The FTSE 100 and European stocks were lower this Friday as banking stocks headed for their largest one-day fall in nine months and fears over the health of banks’ bond portfolios rattled nervous investors.
Friday’s February jobs print blew past expectations once again, as the US economy added 311,000 jobs, a slower pace from the January’s blowout number, but higher than estimates from economists for job gains of 225,000. The unemployment rate edged up to 3.6%, and wage growth rose 4.6% on a yearly basis, slower than expected.
The sell-off in London came after US lenders were sent into a tailspin on Thursday. Investors wiped $52.4bn (£43.8bn) off the market value of the four largest US banks by assets on Thursday amid a widespread sell-off of financial stocks that analysts linked to investor fears over the value of lenders’ bond portfolios.
The firm's shares collapsed 60% in New York as it said it lost $1.8bn following the sales. The news came as crypto focused bank Silvergate (SI) said it planned to close as the sector faces more turmoil.
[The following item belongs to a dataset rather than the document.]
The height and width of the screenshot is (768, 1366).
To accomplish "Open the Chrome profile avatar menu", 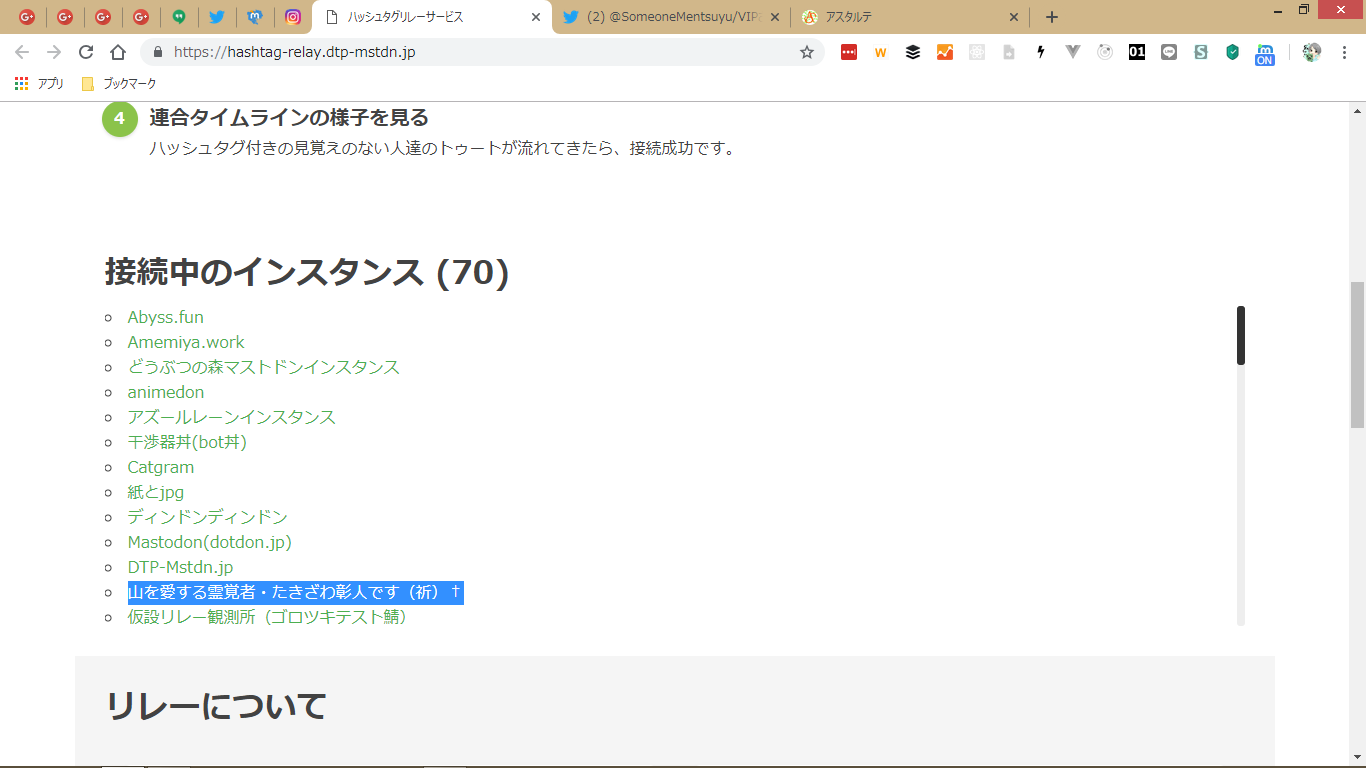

It's a bloodbath in European banks. pic.twitter.com/BwLdbFc565
— Julianna Tatelbaum (@CNBCJulianna) March 10, 2023
"An earthquake in Silicon Valley led to aftershock on Wall Street and the tremors could still be felt in London on Friday morning," AJ Bell investment director Russ Mould said.
“Lending to tech start-ups is at the racier end of finance and in that context Silicon Valley Bank’s announcement of a $2.25bn rescue share issue, after a period when appetite from lenders and investors towards this part of the market has dried up, should not have come as a major surprise.
“However, in a heavily interconnected banking industry it’s not so easy to compartmentalise these sorts of events which often hint at vulnerabilities in the wider system. The fact SVB’s share placing has been accompanied by a fire sale of its bond portfolio raises concerns.
“Lots of banks hold large portfolios of bonds and rising interest rates make these less valuable – the SVB situation is a reminder that many institutions are sitting on large unrealised losses on their fixed-income holdings."
Investors also did not seem convinced by news by the Office for National Statistics that the UK economy grew 0.3% in January, ahead of analysts' expectations of a 0.1% rise.
Yael Selfin, chief economist at KPMG UK, fears a UK recession is “still on the cards” despite the brightening economic outlook.
She said: “The marked fall in wholesale gas prices and easing of supply chain disruptions provided a welcome boost to economic prospects at the start of 2023.
"But this may not be sufficient to stave off a recession in the first half of this year, as consumer spending remains weak with households continuing to be squeezed by elevated prices and higher interest rates.
“However, we expect the current downturn to be shallower and shorter than previously thought, with stronger business sentiment and a steady fall in inflation expected to support the recovery in the second half of the year.
“Although our latest forecasts see the UK set for a 0.4% fall in GDP this year and only 0.6% growth in 2024 overall due to the weak start and the lack of fiscal momentum and business investment to bolster medium term recovery."
Meanwhile, Brent crude (BZ=F) gained and was trading at around $81 per barrel.
In Asia, Tokyo’s Nikkei 225 (^N225) lost 1.67% to 28,143 points, while the Hang Seng (^HSI) in Hong Kong gained 3.09% to 19,309. The Shanghai Composite (000001.SS) also lost ground, tumbling 1.40% to 3,230 points.